(TRY IT): Look through the entries for the line containing "Публичная оферта (16, 2140)". Then output that line and every line after it, exactly, to the end.

START GIVEN DATA

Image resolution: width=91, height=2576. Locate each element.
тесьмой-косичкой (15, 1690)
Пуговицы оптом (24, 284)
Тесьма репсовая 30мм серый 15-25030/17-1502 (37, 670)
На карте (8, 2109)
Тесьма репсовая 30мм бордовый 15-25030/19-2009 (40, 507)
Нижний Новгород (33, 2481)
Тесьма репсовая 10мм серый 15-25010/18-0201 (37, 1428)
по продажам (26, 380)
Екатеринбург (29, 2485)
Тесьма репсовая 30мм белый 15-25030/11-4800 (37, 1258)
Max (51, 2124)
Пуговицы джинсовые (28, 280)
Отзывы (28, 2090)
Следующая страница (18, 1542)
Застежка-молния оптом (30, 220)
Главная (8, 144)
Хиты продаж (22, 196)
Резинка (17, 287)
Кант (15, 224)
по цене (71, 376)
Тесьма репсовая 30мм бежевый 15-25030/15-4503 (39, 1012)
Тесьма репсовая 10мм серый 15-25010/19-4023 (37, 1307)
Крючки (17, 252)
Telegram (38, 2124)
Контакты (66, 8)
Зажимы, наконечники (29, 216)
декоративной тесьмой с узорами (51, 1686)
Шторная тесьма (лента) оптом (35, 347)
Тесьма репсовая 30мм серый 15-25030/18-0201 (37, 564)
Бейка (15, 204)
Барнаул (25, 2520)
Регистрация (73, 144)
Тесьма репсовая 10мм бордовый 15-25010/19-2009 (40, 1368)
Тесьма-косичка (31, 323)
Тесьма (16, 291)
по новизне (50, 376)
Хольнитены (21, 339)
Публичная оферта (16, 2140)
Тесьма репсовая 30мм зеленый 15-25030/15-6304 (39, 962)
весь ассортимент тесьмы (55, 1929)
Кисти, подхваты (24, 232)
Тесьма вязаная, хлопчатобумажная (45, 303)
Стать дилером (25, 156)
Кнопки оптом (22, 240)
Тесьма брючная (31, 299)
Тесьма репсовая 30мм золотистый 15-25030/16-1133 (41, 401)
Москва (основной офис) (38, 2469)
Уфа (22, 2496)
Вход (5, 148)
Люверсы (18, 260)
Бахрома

END GIVEN DATA

(RESPONSE TO THE EXERCISE):
Публичная оферта (16, 2140)
Тесьма репсовая 30мм зеленый 15-25030/15-6304 (39, 962)
весь ассортимент тесьмы (55, 1929)
Кисти, подхваты (24, 232)
Тесьма вязаная, хлопчатобумажная (45, 303)
Стать дилером (25, 156)
Кнопки оптом (22, 240)
Тесьма брючная (31, 299)
Тесьма репсовая 30мм золотистый 15-25030/16-1133 (41, 401)
Москва (основной офис) (38, 2469)
Уфа (22, 2496)
Вход (5, 148)
Люверсы (18, 260)
Бахрома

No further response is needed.